Problem
I was pushing a new Docker image tag for each application code commit, and the admins of the private registry were getting annoyed at how much space I was using.
Solution Summary
Yes, I know there are strategies to clean up old tags but I first wanted to reduce the impact of the tags I was pushing. With the right layering strategy, I knew I could reduce the net registry size increase of consecutive tag pushes.

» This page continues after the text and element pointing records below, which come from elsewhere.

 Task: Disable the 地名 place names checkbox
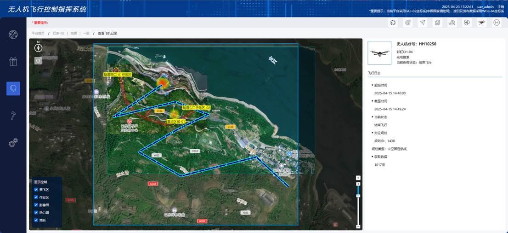(x=36, y=220)
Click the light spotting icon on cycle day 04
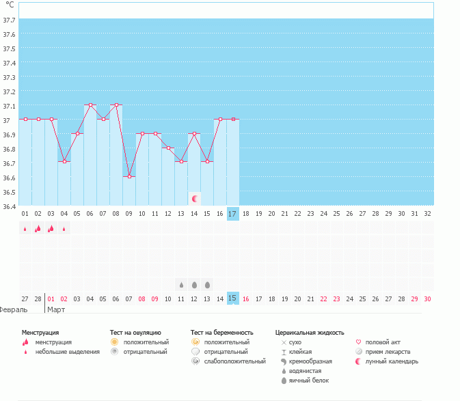 pos(64,229)
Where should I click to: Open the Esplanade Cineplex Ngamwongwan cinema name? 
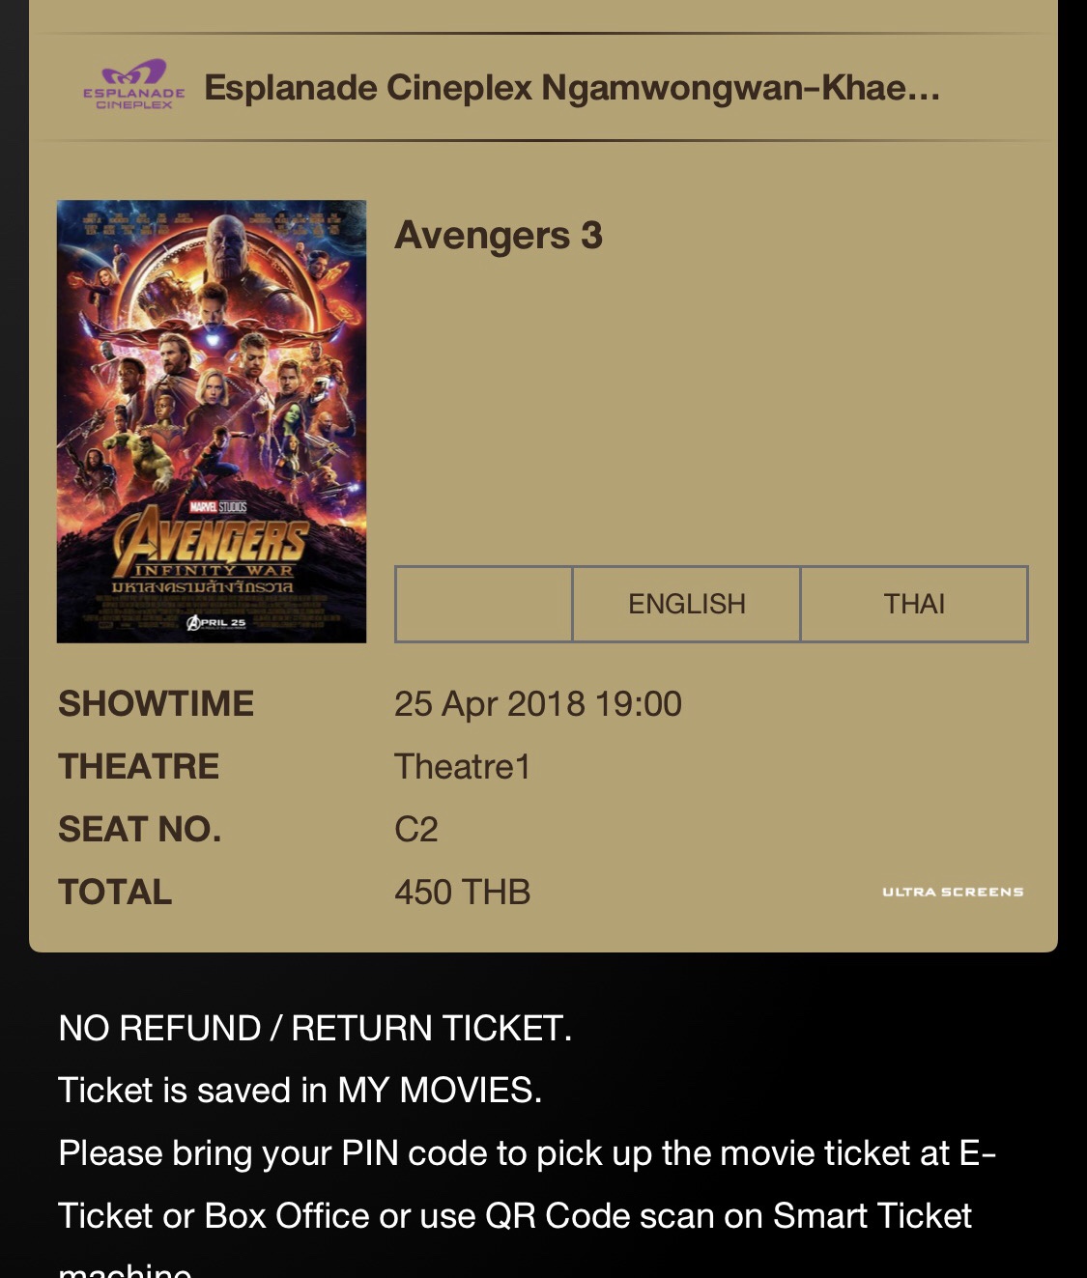click(x=572, y=88)
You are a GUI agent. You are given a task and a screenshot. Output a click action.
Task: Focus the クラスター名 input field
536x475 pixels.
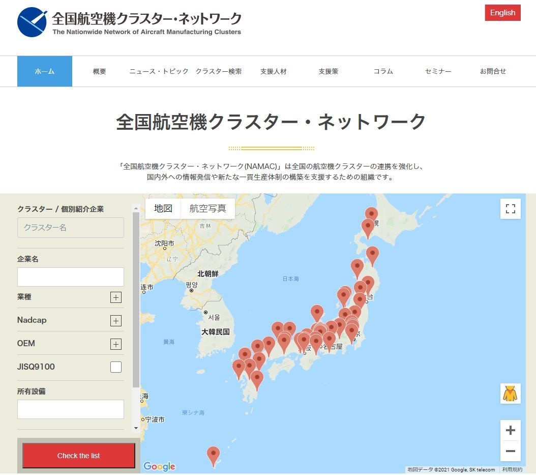[71, 228]
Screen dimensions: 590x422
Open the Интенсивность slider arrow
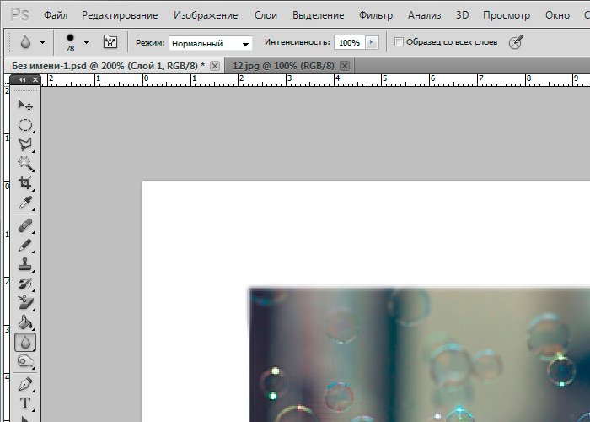click(x=373, y=42)
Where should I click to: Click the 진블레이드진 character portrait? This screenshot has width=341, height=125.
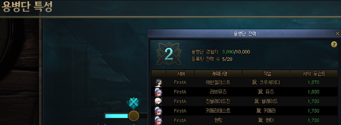coord(159,102)
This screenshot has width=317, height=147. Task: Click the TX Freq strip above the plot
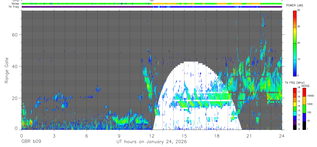tap(152, 7)
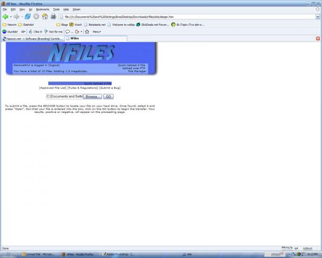Reload the page with the refresh icon
Viewport: 322px width, 258px height.
click(x=27, y=17)
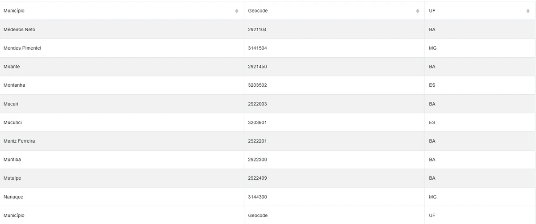Select the Mutuípe municipality cell
The width and height of the screenshot is (536, 224).
click(x=13, y=178)
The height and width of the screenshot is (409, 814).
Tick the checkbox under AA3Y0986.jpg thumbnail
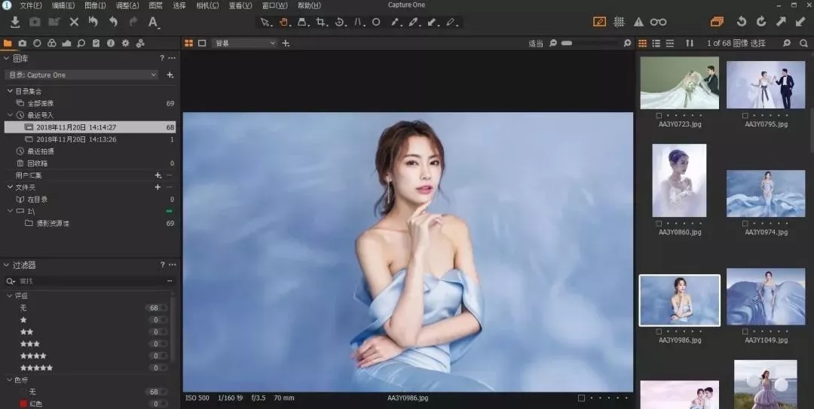659,331
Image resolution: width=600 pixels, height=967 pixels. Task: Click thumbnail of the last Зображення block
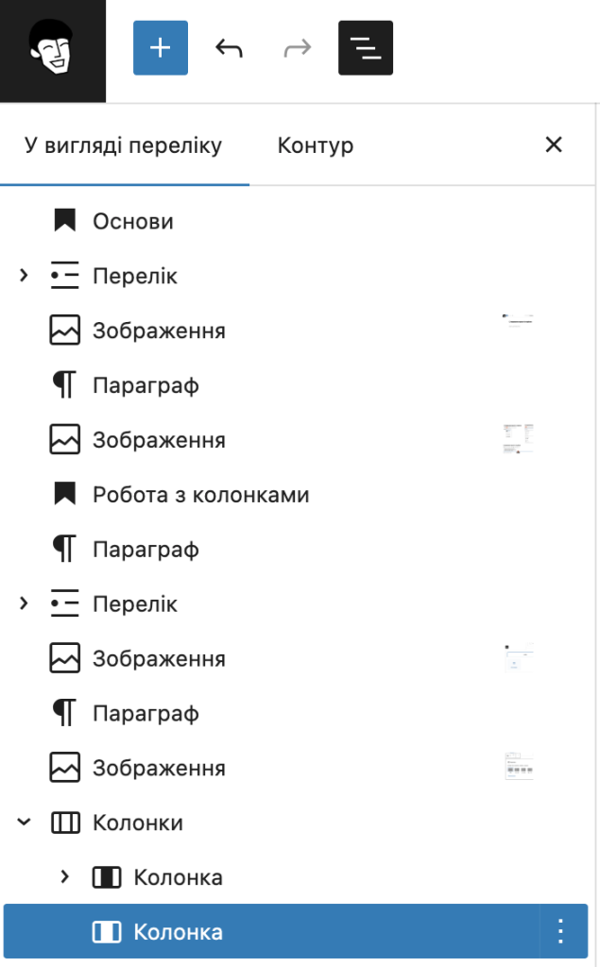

I wanted to only push what had actually changed in the application. In addition to reducing the impact on the registry, having smaller tag deltas could possibly speed up rolling deployments since nodes could potentially have less to download.
Qualifiers
I don’t know how helpful or applicable my strategies will be your specific application, so let’s get the specifics of my application out of the way:
- Docker (obviously)
- Spring Boot
- Maven
- Java
- Most of the day-to-day changes in the application occur in classes directly found in the top-most project, the project containing the
@SpringBootApplication
class. If this isn’t the case in your application, then a different “separation strategy” might apply.
Solution Details
FYI – There is executable example code. So, if the level of detail in the following steps is lacking, checking out the code and playing around with it is one good way to fill in the gaps. This code repository’s commit history contains some commits that illustrate the correlation of changes in different parts of the code base with how that affects the layer caching behavior. The details that follow revolve around those commits. You’ll see that commit diffs also include the relevant command line execution logs.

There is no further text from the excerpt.